Before meeting my husband, I was a woman with hearing loss, living alone. As a single gal, I had carved a life for myself, one that included family, friends, and a great job in hospital administration. Still, I couldn’t stop believing that someone special would walk into my life. One day it happened. I met the man who would become my husband while I was interviewing him for an opening on my employer’s medical staff. When we started dating seriously, I told him about my hearing loss, thinking he’d run away. He didn’t. On our wedding day, he promised to always be there for me.

Through twenty-one years of marriage, my favorite man is sometimes surprised at how hearing loss impacts my life. He tells me I handle it bravely. When we’re at a party, he stands with me, on the room’s perimeter, knowing that my diving into a sea of noise creates a hearing nightmare. He helps me with challenging phone calls. He never blinked when I ask him to crank up our home alarm system loud enough to wake a person who has been dead for one hundred years.


He attributes our successful marriage to living our lives as if nothing is wrong. When we hit a hearing snag, we face it together, head on. He never admonishes me for flooding the bathroom because I no longer hear water running. He doesn’t flinch when I overcook the pork roast because I didn’t hear the oven timer buzz. He sweeps up confusion when I miss a delivery because the doorbell chime isn’t loud enough. We’ve had countless parallel conversations. When he queries me about what we’re eating for dinner, I might say I made a raspberry pie because all I heard was something about food. When he asks if I’m ready to go out, my response might be that I’m wearing my red dress. Instead of moans and groans, he repeats, patiently, and while facing me.


Hearing spouses and significant others are not saints. My husband and I have had our share of arguments. One day, my sweet man created a flower bed for me as a surprise. (Spoiler alert: surprising a spouse or significant other who can’t hear will lead to misunderstandings!) When he told me the flower bed was hoed, planted, and watered, I should have thrown my arms around him, except I was getting out of the shower, sans hearing aids, and I misunderstood what he said, believing he expected me to plant everything. Without verifying facts, I blew up and attacked his non-gift. Sweaty, hot and tired, he was not happy with me.


A while back I asked him what his biggest problem was in dealing with my hearing loss. Intimacy, he said. He discovered on our honeymoon that there was little point in speaking romantically when I’m without my aids. Saying, I love you, louder than Romeo ever dreamed takes the luster out of his words.
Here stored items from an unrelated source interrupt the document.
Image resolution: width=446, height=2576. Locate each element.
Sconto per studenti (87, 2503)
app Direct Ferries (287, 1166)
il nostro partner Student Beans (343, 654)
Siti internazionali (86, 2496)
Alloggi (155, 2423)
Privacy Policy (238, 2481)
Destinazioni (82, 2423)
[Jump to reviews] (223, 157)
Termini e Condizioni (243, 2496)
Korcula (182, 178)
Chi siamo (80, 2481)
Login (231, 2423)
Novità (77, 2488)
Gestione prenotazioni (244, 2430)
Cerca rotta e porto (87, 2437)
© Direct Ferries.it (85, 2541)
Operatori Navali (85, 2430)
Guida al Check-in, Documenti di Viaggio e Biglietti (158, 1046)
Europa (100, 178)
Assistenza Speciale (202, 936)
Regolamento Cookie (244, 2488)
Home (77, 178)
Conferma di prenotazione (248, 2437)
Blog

Recently, my word recognition scores declined, and when I brought home the bad news, I asked my husband if he was sorry he married me. “Nah,” he said. “I married you as is, and I wouldn’t trade you in, now or ever.”


In this difficult time of dealing with coronavirus, when we are hunting for food and household cleaning products and finding empty shelves, when phone conversations are replacing meetings, creating tough hearing situations, it’s nice to know that my reliable guy is beside me. We’ve held hands through the perils of my hearing loss, and we’ll continue being there for each other during our nation’s emergency and always.